Non-Steroidal Anti-Inflammatory Drugs (NSAIDs): NSAIDs can be effective in managing pain and inflammation associated with GTPS. They are often recommended as part of the initial management plan.
2. Physiotherapy
Physiotherapy is a cornerstone of GTPS management and focuses on:
Strengthening Exercises: Strengthening the hip abductors, particularly the gluteus medius and minimus muscles, can help improve hip stability and reduce the strain on the tendons and bursa. A study published in Physical Therapy in Sport (2011) showed that targeted exercise programs significantly improve pain and function in patients with GTPS.
Manual Therapy: Techniques such as deep tissue massage and myofascial release can help reduce muscle tightness and facilitate pain relief in the short term which can facilitate engagement in a robust rehabilitation program.
Education and Advice: Physiotherapists play a crucial role in educating patients about the condition, including advice on activity modification, load management, and a gradual, progressive loading program. If this has been tried for an adequate period with minimal change in symptoms they will also be able to discuss alternative options with you.
3. Shockwave Therapy
Extracorporeal shockwave therapy (ESWT) is a non-invasive treatment option that has been shown to be effective in some patients with GTPS. ESWT works by delivering shockwaves to the affected area, promoting tissue healing and reducing pain. A study in The American Journal of Sports Medicine (2007) reported positive outcomes for patients treated with ESWT for GTPS.

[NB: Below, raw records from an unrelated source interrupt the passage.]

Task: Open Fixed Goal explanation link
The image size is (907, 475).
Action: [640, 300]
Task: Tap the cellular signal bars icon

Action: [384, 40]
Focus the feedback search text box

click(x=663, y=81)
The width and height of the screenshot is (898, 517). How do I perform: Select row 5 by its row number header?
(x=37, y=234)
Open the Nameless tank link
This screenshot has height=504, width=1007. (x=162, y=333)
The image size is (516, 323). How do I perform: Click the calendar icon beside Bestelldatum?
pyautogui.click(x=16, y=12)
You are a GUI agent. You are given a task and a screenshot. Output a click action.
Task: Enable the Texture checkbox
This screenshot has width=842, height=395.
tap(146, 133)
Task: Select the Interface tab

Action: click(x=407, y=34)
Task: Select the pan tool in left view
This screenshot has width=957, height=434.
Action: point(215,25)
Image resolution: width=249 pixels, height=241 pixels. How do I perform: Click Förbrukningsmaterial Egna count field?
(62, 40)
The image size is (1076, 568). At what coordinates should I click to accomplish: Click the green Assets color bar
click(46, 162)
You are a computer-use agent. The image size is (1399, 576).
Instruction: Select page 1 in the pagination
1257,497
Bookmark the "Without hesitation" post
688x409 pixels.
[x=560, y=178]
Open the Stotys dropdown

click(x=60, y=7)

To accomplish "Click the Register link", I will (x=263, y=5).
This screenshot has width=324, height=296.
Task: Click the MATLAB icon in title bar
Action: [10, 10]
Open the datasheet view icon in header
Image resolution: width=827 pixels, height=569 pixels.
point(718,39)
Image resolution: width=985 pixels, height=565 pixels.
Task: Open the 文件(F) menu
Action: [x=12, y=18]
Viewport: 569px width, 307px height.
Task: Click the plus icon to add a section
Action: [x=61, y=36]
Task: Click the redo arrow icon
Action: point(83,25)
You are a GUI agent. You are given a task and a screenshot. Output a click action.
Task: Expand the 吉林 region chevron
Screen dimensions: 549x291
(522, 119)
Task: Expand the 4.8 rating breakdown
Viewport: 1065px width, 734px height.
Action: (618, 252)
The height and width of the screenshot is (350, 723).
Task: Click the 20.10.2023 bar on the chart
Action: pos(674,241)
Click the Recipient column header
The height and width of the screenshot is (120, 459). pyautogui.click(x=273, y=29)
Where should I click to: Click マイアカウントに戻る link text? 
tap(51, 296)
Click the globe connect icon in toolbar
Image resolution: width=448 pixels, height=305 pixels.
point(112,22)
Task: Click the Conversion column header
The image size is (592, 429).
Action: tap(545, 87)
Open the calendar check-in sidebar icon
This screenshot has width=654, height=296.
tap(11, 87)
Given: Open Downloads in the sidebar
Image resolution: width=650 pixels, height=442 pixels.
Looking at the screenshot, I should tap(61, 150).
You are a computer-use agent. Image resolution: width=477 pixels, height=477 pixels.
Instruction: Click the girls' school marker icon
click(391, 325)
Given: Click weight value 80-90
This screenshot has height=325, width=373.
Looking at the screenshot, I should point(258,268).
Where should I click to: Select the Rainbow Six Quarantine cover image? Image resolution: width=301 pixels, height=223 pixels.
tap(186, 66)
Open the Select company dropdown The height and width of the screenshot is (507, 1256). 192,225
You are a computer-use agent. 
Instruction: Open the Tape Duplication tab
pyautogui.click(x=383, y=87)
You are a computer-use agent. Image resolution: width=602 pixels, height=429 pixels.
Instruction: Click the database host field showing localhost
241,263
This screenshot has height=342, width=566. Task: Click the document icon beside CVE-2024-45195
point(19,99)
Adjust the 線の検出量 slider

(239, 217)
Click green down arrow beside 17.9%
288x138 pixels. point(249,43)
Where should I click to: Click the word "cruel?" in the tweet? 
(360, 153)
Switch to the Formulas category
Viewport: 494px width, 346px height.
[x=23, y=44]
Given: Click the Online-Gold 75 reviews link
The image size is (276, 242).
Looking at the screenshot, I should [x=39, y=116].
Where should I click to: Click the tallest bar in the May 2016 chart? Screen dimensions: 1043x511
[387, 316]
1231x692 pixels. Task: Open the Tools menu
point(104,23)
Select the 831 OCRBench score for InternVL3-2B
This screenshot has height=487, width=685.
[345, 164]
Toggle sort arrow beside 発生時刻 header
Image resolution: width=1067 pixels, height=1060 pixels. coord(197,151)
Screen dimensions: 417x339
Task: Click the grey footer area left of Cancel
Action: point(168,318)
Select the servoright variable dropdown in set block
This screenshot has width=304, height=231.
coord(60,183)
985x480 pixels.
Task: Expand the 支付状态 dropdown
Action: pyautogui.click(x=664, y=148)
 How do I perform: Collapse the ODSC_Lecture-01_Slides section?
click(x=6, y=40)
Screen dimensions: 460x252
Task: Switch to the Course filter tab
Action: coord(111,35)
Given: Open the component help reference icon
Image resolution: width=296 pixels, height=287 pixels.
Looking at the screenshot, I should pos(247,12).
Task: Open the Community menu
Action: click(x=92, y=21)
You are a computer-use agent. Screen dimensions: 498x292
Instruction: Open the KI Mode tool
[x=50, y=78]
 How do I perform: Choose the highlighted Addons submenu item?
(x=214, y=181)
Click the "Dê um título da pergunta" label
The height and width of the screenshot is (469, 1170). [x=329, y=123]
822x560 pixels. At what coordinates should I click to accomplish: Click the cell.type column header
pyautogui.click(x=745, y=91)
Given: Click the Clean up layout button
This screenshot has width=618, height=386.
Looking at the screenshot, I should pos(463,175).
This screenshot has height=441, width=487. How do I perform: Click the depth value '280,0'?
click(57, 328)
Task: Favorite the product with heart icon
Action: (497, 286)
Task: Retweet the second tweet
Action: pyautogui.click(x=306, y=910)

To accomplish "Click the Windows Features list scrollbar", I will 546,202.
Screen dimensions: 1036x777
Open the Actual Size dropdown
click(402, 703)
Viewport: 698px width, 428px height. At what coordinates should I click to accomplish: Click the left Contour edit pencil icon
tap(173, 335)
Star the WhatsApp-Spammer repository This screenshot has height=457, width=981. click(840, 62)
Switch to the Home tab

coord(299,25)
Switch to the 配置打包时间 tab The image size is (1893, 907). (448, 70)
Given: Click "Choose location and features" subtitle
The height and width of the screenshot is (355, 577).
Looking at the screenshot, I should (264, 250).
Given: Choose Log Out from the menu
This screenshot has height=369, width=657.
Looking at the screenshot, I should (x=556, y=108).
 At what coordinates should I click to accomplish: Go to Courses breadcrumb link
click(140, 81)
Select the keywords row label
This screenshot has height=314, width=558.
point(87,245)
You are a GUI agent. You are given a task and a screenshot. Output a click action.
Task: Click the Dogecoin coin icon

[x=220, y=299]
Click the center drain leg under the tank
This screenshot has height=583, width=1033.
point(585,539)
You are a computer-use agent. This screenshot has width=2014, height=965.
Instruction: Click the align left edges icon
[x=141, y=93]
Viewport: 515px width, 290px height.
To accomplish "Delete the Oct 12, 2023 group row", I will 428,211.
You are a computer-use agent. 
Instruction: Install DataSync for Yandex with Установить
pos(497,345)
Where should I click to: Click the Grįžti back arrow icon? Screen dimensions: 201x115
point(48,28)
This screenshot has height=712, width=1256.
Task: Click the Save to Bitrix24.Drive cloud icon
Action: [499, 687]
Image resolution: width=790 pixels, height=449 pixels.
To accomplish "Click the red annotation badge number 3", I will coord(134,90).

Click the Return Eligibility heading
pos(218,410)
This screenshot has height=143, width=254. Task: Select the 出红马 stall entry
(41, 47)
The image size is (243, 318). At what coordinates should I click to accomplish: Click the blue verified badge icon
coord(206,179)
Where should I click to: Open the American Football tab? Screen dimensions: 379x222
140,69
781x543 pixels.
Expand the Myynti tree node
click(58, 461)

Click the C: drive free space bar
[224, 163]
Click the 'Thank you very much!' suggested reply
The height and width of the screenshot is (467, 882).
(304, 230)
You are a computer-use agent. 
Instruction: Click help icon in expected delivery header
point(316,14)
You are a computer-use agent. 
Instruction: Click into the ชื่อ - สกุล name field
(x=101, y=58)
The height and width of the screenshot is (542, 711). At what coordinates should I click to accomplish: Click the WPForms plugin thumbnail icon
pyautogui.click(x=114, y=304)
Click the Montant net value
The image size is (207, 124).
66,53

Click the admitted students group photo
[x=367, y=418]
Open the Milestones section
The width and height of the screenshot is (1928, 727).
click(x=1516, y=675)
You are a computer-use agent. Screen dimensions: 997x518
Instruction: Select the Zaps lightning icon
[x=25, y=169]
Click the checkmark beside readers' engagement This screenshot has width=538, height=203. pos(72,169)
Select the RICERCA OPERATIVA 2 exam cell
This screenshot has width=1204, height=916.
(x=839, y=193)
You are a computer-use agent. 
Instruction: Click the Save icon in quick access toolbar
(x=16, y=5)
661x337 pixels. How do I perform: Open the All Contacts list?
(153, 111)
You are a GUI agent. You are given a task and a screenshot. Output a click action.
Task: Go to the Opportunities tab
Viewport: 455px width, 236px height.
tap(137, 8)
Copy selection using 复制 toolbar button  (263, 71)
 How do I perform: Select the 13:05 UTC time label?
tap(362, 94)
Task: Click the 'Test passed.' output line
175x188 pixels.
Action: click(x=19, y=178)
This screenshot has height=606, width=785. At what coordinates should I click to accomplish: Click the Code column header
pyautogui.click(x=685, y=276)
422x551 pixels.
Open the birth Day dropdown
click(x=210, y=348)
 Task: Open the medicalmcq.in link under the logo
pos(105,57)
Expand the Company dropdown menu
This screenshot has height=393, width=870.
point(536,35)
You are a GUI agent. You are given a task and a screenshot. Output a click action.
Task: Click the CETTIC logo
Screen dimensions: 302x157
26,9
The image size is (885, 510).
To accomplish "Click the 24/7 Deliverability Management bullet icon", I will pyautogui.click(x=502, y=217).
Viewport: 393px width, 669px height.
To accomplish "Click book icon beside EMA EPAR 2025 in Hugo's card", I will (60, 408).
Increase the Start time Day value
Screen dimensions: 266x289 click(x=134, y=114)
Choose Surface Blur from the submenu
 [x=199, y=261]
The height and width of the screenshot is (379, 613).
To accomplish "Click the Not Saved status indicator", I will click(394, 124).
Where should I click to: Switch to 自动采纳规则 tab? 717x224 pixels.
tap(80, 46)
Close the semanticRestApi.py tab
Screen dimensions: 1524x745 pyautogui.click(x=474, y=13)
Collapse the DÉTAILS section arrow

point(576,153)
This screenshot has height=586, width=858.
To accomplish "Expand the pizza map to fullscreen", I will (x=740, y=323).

4. Corticosteroid Injections
For patients who do not respond to conservative management and physiotherapy, corticosteroid injections into the trochanteric bursa may be considered. These injections can provide temporary relief by reducing inflammation. However, repeated injections should be avoided due to the potential for decreasing tendon integrity.
5. Surgery
Surgery is considered a last resort for patients with GTPS who have not responded to other treatments. Surgical options may include bursectomy (removal of the inflamed bursa) or tendon repair. However, surgery is rarely required and is typically reserved for severe cases.
Conclusion
Greater Trochanteric Pain is a common condition that predominantly affects peri- and post-menopausal females. The interplay between hormonal changes and mechanical load on the hip joint and surrounding soft tissues is crucial in understanding why this condition is more prevalent in this population. Effective management of GTPS requires a comprehensive approach, including conservative treatments, physiotherapy, and, in some cases, more invasive interventions. Early intervention and a tailored treatment plan can help alleviate symptoms, improve function, and enhance the overall quality of life for those affected by this condition.
References
NICE guidelines [CG177]: Osteoarthritis: care and management. National Institute for Health and Care Excellence. (2014).
Fearon, A. M., Cook, J. L., & Scarvell, J. M. (2014). Greater trochanteric pain syndrome: defining the syndrome. British Journal of Sports Medicine, 48(10), 647-653. doi:10.1136/bjsports-2012-091565.
Rompe, J. D., Segal, N. A., Cacchio, A., Furia, J. P., Morral, A., & Maffulli, N. (2007). Home training, local corticosteroid injection, or radial shockwave therapy for greater trochanter pain syndrome. The American Journal of Sports Medicine, 37(10), 1981-1990. doi:10.1177/0363546509335544.
Ganderton, C., Pizzari, T., Harle, T., & Cook, J. (2017). The gluteal tendinopathy rehabilitation program: case reports of 3 patients with greater trochanteric pain syndrome. Physical Therapy in Sport, 25, 92-98. doi:10.1016/j.ptsp.2016.07.005.
Grimaldi, A., & Fearon, A. (2015). Gluteal tendinopathy: integrating pathomechanics and clinical features in its management. Journal of Orthopaedic & Sports Physical Therapy, 45(11), 910-922. doi:10.2519/jospt.2015.5829.
Allison, K., & Purdam, C. (2009). Eccentric loading for Achilles tendinopathy: strengthening or stretching? British Journal of Sports Medicine, 43(4), 276-279. doi:10.1136/bjsm.2008.052332.